The question I suspect most of us would have before buying these is 'will they be strong enough or are we going to have to buy twice as many, thus cancelling out any perceived benefit?' Based on my one round, not entirely scientific, I can say that so far so good . Give them a go next time you need to buy tees.


----------



## Robster59 (Jan 22, 2020)

I bought a bag of bamboo golf tees from Aldi years ago.  I can't remember how much they were but they were pretty resilient to be honest.  I think the springiness of the bamboo allows a bit of "give" in the drive.  Unfortunately, I did break them all in the end.


----------



## upsidedown (Jan 22, 2020)

Also was lucky enough to get the parcel of tees too . Using them for the driver they seem last until I lose them but as one would expect its a one hit wonder for irons


----------



## Lord Tyrion (Jan 22, 2020)

upsidedown said:



			Also was lucky enough to get the parcel of tees too . Using them for the driver they seem last until I lose them but as one would expect its a one hit wonder for irons 

Click to expand...

I have a little supply of snapped tees that I use for irons off the tee, collected from par 3 holes that people leave behind.
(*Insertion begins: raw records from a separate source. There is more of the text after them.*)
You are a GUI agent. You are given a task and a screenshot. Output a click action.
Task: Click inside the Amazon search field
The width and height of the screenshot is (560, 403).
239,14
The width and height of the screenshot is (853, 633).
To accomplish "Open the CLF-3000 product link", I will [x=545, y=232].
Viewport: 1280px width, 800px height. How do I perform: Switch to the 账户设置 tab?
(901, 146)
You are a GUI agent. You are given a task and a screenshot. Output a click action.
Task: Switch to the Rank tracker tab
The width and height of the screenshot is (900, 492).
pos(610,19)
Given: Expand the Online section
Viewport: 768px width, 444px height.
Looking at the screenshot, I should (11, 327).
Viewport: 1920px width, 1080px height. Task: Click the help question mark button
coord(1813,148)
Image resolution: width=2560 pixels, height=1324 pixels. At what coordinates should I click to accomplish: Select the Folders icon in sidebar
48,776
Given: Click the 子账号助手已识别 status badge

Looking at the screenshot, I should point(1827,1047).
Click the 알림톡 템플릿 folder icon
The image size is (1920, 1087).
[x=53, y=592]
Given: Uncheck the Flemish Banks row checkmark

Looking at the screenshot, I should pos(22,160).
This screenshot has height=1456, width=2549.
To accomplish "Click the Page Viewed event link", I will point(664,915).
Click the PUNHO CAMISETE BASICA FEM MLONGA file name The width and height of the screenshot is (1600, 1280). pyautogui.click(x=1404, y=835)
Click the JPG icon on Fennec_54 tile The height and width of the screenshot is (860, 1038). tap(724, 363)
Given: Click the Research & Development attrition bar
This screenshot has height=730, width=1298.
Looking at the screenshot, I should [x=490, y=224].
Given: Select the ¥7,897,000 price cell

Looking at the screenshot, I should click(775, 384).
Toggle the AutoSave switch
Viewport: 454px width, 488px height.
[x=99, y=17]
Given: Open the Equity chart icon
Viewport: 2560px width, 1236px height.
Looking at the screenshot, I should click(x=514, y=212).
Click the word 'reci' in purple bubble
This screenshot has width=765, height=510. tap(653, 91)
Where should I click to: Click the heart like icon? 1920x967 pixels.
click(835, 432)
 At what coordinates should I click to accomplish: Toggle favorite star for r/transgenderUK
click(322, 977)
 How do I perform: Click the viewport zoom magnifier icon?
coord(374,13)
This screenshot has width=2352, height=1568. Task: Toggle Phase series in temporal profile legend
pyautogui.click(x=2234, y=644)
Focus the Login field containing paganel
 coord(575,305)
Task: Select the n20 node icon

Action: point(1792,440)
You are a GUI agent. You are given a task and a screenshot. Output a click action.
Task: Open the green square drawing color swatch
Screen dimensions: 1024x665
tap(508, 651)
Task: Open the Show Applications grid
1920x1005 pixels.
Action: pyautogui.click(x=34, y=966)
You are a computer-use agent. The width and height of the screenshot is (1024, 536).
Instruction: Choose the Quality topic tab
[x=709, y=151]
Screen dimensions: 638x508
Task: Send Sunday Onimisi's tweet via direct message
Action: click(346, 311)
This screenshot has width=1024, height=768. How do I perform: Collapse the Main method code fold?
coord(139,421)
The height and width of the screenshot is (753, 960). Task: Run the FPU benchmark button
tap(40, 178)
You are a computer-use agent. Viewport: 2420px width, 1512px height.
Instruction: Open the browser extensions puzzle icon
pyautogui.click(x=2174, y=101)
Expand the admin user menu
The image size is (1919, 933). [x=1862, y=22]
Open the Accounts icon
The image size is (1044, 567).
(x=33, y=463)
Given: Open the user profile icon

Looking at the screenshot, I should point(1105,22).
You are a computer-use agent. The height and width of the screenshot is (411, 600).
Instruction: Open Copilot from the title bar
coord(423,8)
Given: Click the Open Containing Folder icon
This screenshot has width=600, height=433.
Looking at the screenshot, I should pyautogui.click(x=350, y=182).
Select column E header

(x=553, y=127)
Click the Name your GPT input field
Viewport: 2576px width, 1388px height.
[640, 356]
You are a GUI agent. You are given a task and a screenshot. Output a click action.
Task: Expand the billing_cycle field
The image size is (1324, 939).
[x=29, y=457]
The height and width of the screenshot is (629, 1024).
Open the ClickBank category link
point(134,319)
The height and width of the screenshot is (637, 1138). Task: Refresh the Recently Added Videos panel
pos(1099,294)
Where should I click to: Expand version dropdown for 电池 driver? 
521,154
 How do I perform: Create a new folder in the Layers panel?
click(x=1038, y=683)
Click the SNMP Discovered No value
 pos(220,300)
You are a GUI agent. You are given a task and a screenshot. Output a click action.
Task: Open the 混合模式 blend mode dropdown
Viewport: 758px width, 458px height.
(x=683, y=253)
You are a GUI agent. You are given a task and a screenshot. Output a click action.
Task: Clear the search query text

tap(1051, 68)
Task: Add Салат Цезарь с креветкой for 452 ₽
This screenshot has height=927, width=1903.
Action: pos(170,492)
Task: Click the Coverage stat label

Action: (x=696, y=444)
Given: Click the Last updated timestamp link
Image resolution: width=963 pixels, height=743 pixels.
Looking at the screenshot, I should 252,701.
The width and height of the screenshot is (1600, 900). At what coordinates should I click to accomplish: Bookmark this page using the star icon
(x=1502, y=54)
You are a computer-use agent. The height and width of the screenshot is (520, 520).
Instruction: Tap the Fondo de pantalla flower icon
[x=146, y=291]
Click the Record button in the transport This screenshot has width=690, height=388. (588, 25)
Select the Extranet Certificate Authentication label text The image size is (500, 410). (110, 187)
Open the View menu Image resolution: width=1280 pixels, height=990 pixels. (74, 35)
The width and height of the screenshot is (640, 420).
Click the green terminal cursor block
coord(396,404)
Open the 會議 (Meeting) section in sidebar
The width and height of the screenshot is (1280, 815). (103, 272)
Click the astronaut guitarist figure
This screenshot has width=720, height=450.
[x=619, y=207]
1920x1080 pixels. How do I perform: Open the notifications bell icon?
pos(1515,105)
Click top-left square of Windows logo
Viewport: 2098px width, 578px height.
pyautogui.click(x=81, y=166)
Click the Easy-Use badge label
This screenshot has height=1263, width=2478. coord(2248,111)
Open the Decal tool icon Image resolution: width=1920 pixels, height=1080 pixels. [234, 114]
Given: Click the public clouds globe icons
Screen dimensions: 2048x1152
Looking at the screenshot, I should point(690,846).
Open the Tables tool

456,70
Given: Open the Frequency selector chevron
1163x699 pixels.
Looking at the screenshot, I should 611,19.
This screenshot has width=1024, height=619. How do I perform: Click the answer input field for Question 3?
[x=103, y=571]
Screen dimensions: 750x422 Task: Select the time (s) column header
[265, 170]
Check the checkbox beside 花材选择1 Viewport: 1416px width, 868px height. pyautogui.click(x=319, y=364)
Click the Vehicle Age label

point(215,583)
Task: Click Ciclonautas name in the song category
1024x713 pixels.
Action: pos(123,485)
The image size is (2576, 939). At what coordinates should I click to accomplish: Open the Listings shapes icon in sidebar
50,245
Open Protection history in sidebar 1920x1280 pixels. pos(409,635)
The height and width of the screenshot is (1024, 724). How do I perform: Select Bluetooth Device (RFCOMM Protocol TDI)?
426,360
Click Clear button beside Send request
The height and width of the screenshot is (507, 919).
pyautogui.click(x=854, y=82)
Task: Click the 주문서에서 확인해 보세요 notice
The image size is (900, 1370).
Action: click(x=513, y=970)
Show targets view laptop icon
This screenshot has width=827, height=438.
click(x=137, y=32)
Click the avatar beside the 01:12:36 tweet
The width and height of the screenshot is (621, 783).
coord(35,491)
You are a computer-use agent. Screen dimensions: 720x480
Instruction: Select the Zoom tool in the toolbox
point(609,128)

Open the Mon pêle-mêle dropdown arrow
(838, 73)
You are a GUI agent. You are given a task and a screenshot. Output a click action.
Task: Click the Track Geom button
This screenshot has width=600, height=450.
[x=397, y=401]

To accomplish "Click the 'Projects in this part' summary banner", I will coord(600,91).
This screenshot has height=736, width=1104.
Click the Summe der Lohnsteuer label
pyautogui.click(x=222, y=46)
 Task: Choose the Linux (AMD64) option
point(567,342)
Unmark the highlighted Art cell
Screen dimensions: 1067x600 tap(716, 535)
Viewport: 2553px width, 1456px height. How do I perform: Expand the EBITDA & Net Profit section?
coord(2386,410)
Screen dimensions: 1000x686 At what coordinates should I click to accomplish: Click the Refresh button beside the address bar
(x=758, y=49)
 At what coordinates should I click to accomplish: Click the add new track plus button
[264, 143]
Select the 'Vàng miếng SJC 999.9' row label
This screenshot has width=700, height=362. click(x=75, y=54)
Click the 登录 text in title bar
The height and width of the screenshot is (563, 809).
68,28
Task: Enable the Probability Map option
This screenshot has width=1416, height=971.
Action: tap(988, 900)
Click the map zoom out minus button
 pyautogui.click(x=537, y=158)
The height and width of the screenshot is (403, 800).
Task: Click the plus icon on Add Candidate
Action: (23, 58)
Full length tees of any type struggle to survive iron strokes. You need to go snapped tee scavenging 😁


----------



## spongebob59 (Jan 22, 2020)

i bought some from the bay, thye were useless
might have to get a box of these


----------



## GB72 (Jan 23, 2020)

Seeing as bamboo is used for scaffolding across the globe I am not surprised that they rock solid. Tempted to try them, gave up on wooden ones as I would snap a tee on most holes.


----------



## Old Skier (Jan 23, 2020)

If your playing Royal North Devon you can buy them in the shop. Plastic tees now banned.


----------



## ScienceBoy (Jan 23, 2020)

Lord Tyrion said:



			You need to go snapped tee scavenging 😁
		
Click to expand...

Don't forget to carry a pencil sharpener to remove the chance of splinters


----------